5 thoughts on “Old Texas Town – Die Westernstadt in Siemensstadt

  1. Mein Vater war der „Mann im schnieken Anzug“ in Truck Stop’s lied und auch damals mitglied im CCOT (Cowboy Club Old Texas). Es wahren damals schoene Zeiten. Als junger bub durfte ich mit meinen freunden echt Cowboys und Indianer spielen an wochenenden im Club. Wir sind dann echt in 1981 nach USA ausgewandert und leben immernoch hier.
    Danke fuer die schoenen zeilen.

  2. Vielen Dank für Ihren lieben Kommentar!
    Ein Lied als musikalisches Denkmal ist eine wunderbare Sache. Truck Stop hatte ich als ganz junger Kerl live in Spandau erlebt. Ich denke, viele Kinder waren damals ein wenig neidisch auf Sie und ihre Möglichkeit mit leibhaftigen Cowboys und Indianer zu spielen.
    Viele Grüße aus Spandau in die fernen USA!

  3. Hallo Ralf S.
    Durch zufalls habe ich heute, von noch Freunden in Berlin Ihren Artikel erhalten, es freut mich immer nach all den Jahres etwas vom C.C.O.T zu hoeren, und bin erfreut zu sehen das mein Son Pete S. an sie geschrieben hat, somit ebenfalls ein paar Zeilen von hier. Es erfreut mich ebenfalls ihre schönen Zeilen zu lesen. Wir sind hier in den USA fast über 50 Jahre, 1981 war unser zweiter anlauf zur ausreise in die USA, wo wir jetzt länger leben als in good old Germany, sind Pensioniert von unserem Restaurant, welches meine Tochter heute noch bewirtschafted.
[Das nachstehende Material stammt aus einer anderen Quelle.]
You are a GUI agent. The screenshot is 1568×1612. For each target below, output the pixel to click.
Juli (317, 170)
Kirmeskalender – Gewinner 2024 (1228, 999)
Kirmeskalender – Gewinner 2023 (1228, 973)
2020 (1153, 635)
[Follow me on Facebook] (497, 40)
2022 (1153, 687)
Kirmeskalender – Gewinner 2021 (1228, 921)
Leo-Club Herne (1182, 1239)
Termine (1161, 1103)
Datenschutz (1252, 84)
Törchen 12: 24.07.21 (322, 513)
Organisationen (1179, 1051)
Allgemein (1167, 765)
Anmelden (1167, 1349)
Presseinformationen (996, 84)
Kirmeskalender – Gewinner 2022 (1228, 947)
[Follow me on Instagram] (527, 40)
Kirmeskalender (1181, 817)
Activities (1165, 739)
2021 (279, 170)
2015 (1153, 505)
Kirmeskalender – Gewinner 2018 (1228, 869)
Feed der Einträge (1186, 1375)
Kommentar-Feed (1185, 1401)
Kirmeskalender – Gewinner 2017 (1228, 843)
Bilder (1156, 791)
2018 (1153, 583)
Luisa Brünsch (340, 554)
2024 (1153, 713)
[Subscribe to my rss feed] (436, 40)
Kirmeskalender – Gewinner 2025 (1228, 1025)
    C.C.O.T ist immer noch in meinen Sinne und erfreut mich immer wieder von dort etwas zu hören oder zu sehen, eine unvergessliche Zeit die amerikanische History des Wilden Westen nachzu erleben. Durch die Musik der Truck Stop und die vielen Council’s der Deutschen Western Society, welche noch alljährlich in Deutschland Veranstaltungen für die fast 120 Clubs,welche in ihrem Hobby der Indianer/Cowboy’s etc. in Form eines Treffens organisiert. Es gibt hier ebenfalls Treffen im Bundesstadt Indiana, welche Civil-War Schlachten nachspielt, viele Clubs von Europa kommen hierher um mitzuwirken. Es erfreut mich immer wieder das Lied der Truck-Stop’s „Old Texas Town die Western Stadt liegt mittend in Berlin“ abzuspielen, die mir persönlich und dem C.C.O.T gewidmet wurde.Es werden dann unvergessliche Erinnerungen in mich erweckt.

    Viel Grüsse nach Spandau!

    Peter R. Schnabel, alias „PEDRO Sanchez“

  4. Frage: kann man auf Ihr Gelände auch Hunde mitbringen? Kirze Antwort bitte, denn wir möchten am Samstag oder Sonntag im Rahmen des bacchus Weinprobenfest vorbeikommen. Vieöen Dank im voraus.